NEW YORK (AP) — For some hopeful parents, summertime is "tinkle time," as in setting toddlers free and diaperless outside while potty training. And like so many aspects of life with kids, potty training means gear, lots of gear.
Something happened on the road to bathroom independence. The choices in potty seats and chairs proliferated and sprouted all manner of bells and whistles.
Many convert like Transformers to serve multiple functions. One has a voice recorder to add a personal message (Go Jacob!). Others belt out happy tunes, have cubbies to stash wipes and books, sport their own toilet paper holders, simulate flushing, look like mini-urinals and are decked out as fancy thrones.
There's one with an iPad holder and another with handlebars that looks like a ride-on toy. Still more can be monogrammed, are round to appear as ladybugs and soccer balls, rock like rocking chairs and, for the design-minded, look like contemporary furniture. And there's no end to TV, movie and book tie-ins, from Sesame Street to Spongebob.

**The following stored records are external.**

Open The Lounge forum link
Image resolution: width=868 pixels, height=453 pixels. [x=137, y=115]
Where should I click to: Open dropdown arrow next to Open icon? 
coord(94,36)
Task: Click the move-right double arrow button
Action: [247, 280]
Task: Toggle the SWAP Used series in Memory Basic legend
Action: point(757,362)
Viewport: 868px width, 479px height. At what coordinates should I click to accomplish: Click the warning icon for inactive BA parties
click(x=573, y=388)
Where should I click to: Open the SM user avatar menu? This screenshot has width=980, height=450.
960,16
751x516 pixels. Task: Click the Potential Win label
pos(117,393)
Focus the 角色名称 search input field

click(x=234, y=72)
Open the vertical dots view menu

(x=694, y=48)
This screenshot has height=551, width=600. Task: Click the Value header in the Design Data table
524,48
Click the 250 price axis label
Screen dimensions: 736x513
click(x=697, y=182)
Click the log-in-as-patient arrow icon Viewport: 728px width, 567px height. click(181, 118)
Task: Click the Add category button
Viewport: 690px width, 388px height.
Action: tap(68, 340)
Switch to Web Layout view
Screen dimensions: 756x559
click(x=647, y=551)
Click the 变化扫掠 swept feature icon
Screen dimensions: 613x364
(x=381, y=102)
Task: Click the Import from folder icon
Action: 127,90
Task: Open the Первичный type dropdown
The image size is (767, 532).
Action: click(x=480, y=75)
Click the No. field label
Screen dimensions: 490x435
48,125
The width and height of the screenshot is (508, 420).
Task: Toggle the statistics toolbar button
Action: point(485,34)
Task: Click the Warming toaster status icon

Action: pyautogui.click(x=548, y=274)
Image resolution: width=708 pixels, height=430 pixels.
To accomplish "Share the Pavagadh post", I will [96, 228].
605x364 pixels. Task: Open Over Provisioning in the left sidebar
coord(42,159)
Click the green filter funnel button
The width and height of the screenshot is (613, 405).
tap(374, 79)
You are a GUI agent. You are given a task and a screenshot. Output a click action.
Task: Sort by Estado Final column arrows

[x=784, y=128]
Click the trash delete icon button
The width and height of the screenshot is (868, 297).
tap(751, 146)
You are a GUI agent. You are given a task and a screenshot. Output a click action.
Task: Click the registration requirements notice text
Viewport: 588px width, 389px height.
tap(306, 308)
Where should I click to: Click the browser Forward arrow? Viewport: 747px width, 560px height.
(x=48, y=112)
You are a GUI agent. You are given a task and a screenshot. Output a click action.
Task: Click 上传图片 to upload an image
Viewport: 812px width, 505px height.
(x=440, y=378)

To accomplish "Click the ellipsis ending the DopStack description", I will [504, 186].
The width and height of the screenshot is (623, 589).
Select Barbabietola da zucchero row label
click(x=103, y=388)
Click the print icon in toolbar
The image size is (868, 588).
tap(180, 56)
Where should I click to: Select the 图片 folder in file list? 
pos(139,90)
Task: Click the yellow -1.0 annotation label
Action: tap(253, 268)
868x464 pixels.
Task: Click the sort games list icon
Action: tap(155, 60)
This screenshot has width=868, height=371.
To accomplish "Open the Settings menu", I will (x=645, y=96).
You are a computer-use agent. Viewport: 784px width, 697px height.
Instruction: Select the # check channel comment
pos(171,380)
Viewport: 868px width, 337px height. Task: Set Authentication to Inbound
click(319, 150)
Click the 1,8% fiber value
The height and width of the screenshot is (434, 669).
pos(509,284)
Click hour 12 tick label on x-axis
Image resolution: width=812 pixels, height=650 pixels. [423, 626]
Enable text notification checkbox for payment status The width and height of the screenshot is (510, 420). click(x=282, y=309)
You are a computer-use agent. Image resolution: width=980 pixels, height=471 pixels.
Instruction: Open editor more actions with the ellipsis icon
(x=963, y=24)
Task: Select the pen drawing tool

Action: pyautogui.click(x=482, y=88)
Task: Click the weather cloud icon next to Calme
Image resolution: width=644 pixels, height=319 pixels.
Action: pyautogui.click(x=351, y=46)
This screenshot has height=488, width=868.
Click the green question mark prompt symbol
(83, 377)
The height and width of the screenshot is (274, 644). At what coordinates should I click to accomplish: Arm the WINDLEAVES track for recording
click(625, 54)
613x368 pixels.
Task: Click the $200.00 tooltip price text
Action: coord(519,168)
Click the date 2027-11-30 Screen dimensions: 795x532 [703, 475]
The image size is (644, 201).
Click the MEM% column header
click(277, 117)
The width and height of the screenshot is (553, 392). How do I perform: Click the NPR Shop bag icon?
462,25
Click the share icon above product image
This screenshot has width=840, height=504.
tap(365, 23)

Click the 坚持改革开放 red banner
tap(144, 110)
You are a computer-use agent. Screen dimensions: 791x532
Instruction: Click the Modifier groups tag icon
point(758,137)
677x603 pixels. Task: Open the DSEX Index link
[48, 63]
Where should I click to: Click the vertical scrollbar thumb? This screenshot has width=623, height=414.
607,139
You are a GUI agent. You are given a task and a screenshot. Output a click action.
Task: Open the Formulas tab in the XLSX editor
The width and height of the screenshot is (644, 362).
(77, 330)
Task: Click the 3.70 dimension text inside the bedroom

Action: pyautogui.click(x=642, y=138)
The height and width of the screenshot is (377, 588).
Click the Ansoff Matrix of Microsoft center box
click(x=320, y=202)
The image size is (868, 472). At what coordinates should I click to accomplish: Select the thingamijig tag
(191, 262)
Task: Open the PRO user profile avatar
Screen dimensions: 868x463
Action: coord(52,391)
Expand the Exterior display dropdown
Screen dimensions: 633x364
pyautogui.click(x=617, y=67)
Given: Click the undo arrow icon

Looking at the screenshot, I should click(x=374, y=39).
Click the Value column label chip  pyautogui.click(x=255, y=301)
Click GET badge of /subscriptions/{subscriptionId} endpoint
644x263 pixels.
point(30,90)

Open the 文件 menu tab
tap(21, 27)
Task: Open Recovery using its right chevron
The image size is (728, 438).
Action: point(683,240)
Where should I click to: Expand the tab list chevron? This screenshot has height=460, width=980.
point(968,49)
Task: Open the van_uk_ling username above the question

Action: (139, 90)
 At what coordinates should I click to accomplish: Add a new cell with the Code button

Basic molded-plastic potties remain popular, high backed or low, in an industry worth more than $50 million in 2011, according to the Juvenile Products Manufacturers Association, a trade group of companies in the U.S., Canada and Mexico.
So who's it all for, parents or little doers trying to figure out Nos. 1 and 2? Whether you decide on "elimination communication," where infants go without diapers earlier than the norm, take a cold-turkey boot camp approach or have a late and reluctant bloomer on your hands, chances are a cheery potty seat is in your future.
"People talk about potty training more. Before it was something you just got through, you know. You just did it," said Angie Peterson, marketing director for Levels of Discovery, a company that puts out painted wood potty thrones — pink for girls and majestic blue for boys — for up to $83 a pop. They're bedecked with crowns and include a place to slide in a photo of your little one.